McLoughlin se dio la vuelta con el cuchillo de trinchar y el trapo a salvo en una bolsa de politeno.
– ¡Ah! -exclamó Walsh, sin encubrir su júbilo-. Bien, eso más bien puede ayudarnos en nuestras investigaciones. Con tal que entienda que no existe ningún tipo de coacción, creo que sería más sencillo para todos si prosiguiéramos nuestro interrogatorio en la comisaría.
– Comisaría de policía de Silverbone -le dijo a su abogado-. No, no te preocupes, no diré nada hasta que llegues -colgó y agarró el segundo recibo de McLoughlin-. Y será mejor que no haya nada mío escondido en esa cartera -dijo malévolamente-. Todavía no he conocido a ningún policía que no tuviese las uñas afiladas.
– Ya basta, señorita Cattrell -cortó bruscamente Walsh, preguntándose cómo McLoughlin había conseguido no alterarse con ella. Pero quizá no lo había conseguido y acaso eso explicaba la tensión en el aire-. No tolero los insultos injustificables contra mis agentes.
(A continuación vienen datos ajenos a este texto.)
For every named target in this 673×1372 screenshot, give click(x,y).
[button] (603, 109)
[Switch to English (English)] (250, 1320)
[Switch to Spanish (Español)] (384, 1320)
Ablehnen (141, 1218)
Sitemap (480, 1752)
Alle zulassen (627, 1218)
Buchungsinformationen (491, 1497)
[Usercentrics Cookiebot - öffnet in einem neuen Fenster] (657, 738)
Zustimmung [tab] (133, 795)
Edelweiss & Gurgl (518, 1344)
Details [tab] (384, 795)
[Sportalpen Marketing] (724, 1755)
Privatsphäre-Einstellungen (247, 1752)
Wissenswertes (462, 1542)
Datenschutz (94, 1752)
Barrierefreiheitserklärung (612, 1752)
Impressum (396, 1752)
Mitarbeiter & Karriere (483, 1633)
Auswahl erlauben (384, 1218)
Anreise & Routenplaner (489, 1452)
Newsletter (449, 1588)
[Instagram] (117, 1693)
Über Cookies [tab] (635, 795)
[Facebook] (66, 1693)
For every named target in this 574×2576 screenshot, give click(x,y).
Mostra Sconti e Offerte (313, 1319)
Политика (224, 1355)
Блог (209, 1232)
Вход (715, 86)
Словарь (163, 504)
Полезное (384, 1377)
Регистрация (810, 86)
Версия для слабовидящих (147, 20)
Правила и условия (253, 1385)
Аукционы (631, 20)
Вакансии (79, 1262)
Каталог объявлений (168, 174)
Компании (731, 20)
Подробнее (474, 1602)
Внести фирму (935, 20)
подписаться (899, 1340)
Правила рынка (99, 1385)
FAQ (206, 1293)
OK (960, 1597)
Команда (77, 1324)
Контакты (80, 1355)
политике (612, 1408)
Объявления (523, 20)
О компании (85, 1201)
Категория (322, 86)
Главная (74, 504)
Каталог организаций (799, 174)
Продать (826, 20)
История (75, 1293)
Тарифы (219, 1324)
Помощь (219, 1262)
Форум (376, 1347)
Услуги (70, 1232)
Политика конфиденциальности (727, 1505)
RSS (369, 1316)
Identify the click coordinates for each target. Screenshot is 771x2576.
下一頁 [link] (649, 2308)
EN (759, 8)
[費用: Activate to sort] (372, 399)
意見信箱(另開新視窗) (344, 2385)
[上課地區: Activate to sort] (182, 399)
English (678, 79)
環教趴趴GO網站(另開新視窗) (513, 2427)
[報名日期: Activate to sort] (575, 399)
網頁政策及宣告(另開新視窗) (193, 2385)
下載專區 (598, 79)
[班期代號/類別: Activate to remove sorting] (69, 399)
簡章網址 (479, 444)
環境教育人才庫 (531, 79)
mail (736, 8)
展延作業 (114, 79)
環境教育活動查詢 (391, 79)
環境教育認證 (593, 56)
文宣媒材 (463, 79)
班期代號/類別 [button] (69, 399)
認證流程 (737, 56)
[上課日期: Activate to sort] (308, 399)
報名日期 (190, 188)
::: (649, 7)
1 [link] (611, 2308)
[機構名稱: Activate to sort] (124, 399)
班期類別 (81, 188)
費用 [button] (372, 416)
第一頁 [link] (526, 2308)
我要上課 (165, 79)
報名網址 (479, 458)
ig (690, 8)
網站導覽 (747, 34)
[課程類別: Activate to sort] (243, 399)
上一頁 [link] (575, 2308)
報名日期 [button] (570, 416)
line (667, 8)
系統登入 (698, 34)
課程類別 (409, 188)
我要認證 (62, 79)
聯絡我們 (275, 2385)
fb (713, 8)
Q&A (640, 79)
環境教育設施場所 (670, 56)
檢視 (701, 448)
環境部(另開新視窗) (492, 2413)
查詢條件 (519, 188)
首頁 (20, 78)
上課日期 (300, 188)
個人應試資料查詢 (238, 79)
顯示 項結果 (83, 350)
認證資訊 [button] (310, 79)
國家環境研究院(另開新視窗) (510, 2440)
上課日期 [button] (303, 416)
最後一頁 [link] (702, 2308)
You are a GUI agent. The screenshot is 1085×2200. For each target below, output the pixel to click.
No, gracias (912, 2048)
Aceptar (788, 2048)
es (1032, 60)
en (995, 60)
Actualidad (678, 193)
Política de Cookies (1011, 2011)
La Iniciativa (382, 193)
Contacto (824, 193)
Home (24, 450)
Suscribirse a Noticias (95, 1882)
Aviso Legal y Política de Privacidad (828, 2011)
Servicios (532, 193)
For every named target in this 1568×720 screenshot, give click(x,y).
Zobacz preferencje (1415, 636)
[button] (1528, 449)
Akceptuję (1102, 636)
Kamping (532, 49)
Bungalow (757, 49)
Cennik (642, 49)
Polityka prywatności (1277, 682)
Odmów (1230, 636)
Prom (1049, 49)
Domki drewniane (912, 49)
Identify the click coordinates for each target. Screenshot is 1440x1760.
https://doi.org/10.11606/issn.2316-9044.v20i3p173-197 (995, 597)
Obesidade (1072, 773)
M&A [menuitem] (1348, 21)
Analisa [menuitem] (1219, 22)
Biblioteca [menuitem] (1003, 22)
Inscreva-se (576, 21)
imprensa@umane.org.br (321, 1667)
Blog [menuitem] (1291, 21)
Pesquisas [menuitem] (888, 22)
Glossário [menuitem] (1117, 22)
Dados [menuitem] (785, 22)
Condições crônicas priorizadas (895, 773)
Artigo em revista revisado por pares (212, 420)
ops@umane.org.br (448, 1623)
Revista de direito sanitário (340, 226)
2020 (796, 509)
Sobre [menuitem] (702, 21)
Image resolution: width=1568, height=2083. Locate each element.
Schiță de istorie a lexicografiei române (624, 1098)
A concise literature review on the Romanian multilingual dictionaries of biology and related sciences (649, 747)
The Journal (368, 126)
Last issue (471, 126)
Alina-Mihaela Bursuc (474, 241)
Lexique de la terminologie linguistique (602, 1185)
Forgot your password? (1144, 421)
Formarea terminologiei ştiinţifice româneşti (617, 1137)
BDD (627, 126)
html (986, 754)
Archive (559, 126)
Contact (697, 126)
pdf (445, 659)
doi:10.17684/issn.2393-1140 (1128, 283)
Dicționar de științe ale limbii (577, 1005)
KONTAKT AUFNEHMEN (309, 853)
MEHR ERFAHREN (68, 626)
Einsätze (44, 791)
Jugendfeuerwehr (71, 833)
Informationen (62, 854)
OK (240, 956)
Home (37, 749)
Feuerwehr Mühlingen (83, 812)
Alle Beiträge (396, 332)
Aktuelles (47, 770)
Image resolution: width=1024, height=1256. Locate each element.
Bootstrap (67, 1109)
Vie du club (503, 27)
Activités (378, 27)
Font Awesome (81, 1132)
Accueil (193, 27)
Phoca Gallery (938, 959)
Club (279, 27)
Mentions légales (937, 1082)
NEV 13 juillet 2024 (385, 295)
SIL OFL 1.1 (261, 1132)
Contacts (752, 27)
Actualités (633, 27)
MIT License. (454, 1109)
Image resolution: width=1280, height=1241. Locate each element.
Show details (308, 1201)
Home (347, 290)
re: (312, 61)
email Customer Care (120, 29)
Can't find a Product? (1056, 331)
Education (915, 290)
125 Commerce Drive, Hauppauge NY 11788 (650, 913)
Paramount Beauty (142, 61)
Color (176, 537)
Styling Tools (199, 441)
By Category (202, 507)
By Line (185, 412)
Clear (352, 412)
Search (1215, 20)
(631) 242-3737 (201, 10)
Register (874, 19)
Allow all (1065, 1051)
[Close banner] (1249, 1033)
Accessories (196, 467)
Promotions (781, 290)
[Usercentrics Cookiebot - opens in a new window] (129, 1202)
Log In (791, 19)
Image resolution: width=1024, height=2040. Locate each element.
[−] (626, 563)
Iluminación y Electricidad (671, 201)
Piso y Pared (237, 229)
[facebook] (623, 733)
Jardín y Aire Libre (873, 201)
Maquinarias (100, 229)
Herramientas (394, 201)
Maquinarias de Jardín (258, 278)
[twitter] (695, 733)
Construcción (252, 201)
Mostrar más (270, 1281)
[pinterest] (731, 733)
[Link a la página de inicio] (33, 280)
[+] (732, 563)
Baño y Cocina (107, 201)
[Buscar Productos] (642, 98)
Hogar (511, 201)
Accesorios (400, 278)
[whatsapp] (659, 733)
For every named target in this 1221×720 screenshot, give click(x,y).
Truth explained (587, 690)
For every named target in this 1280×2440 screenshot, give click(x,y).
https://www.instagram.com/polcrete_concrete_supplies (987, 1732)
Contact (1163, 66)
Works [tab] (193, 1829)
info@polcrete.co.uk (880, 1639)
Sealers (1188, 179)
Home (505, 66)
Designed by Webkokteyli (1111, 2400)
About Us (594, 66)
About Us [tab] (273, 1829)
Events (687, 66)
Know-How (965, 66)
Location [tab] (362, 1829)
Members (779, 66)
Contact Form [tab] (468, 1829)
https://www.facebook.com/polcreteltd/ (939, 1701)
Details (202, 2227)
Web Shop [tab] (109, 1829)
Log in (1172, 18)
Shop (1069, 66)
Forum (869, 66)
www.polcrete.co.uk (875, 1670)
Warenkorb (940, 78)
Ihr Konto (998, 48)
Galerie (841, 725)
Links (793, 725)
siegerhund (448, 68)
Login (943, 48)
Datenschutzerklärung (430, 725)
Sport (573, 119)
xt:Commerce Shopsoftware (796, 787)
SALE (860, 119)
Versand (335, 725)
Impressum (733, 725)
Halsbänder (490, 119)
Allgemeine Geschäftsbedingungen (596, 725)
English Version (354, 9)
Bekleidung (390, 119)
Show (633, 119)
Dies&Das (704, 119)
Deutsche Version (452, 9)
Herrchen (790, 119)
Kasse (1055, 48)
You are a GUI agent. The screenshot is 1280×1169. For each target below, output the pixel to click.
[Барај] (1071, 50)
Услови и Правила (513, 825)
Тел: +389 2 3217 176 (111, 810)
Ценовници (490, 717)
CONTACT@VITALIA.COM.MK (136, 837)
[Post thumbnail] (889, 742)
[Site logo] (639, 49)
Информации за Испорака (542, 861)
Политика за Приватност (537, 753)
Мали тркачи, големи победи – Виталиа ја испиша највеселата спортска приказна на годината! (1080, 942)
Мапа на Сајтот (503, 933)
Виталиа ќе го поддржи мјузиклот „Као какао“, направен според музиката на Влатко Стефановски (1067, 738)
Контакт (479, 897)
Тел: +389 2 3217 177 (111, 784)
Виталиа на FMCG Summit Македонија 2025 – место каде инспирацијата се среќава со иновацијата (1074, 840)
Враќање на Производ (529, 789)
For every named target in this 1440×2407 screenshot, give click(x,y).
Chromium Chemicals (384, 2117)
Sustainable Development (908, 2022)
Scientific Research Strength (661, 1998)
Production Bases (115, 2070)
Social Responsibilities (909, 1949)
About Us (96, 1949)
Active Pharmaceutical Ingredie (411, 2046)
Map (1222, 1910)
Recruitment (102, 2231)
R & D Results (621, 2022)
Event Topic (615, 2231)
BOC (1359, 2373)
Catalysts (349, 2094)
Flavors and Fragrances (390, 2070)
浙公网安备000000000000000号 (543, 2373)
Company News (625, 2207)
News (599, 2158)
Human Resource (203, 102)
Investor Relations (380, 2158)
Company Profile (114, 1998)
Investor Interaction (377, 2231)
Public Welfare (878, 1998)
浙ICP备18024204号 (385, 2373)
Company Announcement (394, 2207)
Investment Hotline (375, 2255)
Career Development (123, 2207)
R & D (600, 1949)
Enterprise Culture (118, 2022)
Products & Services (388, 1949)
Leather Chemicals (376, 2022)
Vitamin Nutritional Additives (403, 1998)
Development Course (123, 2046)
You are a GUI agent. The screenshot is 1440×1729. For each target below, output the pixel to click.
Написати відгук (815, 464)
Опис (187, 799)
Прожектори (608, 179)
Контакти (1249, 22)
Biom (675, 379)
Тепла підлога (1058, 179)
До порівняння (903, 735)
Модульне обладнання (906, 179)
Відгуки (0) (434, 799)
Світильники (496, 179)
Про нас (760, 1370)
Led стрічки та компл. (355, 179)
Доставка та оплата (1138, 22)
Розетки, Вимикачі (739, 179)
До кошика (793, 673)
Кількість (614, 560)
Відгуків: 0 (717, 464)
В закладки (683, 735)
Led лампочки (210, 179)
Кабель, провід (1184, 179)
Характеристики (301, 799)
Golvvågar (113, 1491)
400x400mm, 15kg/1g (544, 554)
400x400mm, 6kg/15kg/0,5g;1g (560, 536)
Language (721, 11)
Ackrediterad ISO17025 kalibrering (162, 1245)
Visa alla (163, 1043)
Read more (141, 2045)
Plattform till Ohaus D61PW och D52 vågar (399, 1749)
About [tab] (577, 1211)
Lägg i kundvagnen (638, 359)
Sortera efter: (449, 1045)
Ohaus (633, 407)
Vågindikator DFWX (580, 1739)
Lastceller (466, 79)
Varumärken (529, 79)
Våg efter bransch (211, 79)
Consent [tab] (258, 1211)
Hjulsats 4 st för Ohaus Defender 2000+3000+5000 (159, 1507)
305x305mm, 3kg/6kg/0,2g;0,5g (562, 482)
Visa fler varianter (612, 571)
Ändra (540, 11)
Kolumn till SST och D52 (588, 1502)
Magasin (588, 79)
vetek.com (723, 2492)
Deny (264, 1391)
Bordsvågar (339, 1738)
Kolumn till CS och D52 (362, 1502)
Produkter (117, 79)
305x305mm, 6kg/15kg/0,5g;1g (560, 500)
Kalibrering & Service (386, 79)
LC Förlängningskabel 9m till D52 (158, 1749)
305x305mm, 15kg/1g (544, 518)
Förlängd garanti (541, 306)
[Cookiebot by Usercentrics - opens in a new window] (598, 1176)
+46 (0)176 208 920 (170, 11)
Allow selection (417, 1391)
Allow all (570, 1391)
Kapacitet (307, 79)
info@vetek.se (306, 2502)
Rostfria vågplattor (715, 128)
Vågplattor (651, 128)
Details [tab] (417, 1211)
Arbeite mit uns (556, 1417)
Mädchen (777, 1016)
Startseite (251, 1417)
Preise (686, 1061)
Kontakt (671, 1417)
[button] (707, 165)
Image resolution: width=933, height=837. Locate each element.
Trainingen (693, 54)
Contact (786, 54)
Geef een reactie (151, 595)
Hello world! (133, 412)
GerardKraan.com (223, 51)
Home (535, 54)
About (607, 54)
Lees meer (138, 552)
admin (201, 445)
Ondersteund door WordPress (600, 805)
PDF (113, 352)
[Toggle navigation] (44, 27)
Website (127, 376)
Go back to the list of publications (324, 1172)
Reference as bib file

La policía Brownlow esperará con usted mientras tengo unas palabras con el sargento McLoughlin en el pasillo -salió de la habitación tieso-. Bien -dijo, cuando la puerta se cerró tras ellos-, veamos qué tiene -tendió la mano, requiriendo la bolsa de politeno.
– Es tal como le dije, señor -explicó nervioso Friar-. Lo escondía en su caja fuerte. Y además está el diario, en el que habla de la muerte, de las tumbas y Dios sabe de cuántas cosas más.
– ¿Andy?
McLoughlin se apoyó contra la pared.
– No estoy seguro -dijo. Se encogió de hombros.
– ¿De qué no está seguro? -inquirió impacientemente Walsh.